The four settlements, read together, define the floor by showing what falls below it. A defensible risk analysis in 2026 is not a checklist, a vendor questionnaire, or a one-time engagement filed and forgotten. At minimum it must:

  • Inventory all ePHI and the systems that create, receive, maintain, or transmit it. You cannot assess risk to data whose location you have not mapped. This is the single most common failure point and the one the proposed asset-inventory requirement directly targets.
  • Identify threats and vulnerabilities to each, including ransomware-relevant exposures — credential compromise, unpatched systems, flat networks, absent or weak MFA, and inadequate backups.
  • Assess likelihood and impact with enough specificity to prioritize remediation, not merely to catalog risks.
  • Drive a risk management plan that actually closes the gaps the analysis identifies. An analysis that surfaces vulnerabilities the organization never remediates is, in OCR’s eyes, close to no analysis at all.
  • Be current. A risk analysis from three years and one infrastructure migration ago is not thorough as to the environment that was actually breached. Refresh it on a regular cadence and after material changes.
  • Be documented. In enforcement, an undocumented analysis is an analysis that did not happen.

What To Do Now

For HIPAA-covered entities and business associates, the four settlements collapse into a single directive: get the risk analysis right, and let it drive everything else. Concretely:

  • Locate your most recent risk analysis and judge it honestly against the standard above. If it is a generic template, a checklist, or more than a year old, it will not survive an OCR investigation.
  • Build the technology asset inventory and ePHI data-flow map now, ahead of any final rule. It is the foundation of a thorough analysis and is almost certainly coming as a mandate.
  • Deploy MFA and encryption as if they were already required, because for practical enforcement purposes they effectively are. Both are addressable now and will be near-mandatory under the proposed rule.
  • Confirm your 60-day breach-notification process works under pressure. Assured Imaging’s late notification was an independent violation. The notification clock is unforgiving, and “we were busy with incident response” is not a defense.
  • Document the risk management plan, not just the risk analysis, and track remediation of identified vulnerabilities to closure.

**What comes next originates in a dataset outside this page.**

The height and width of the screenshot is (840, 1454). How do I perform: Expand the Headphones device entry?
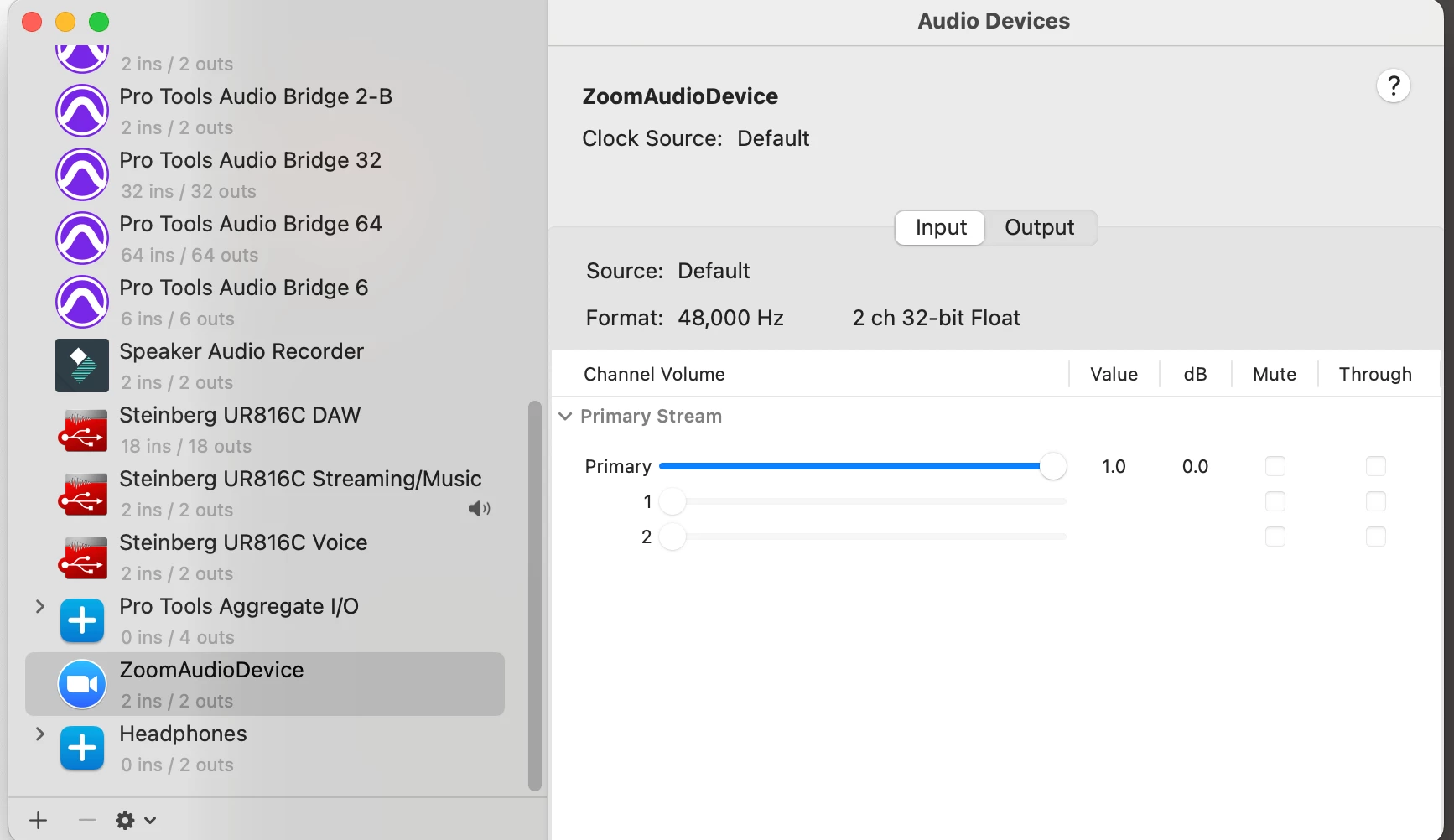click(x=39, y=734)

OCR has been unusually clear about where it is looking. For deeper background on the agency’s enforcement priorities and the practical MFA and encryption steps these cases demand, see our HIPAA Security Rule 2026 enforcement action plan. The four ransomware settlements are not four anomalies. They are four illustrations of a single message: the risk analysis is the obligation, and the rest of the Security Rule is what a good one makes you do.

This article is provided for informational purposes only and does not constitute legal advice.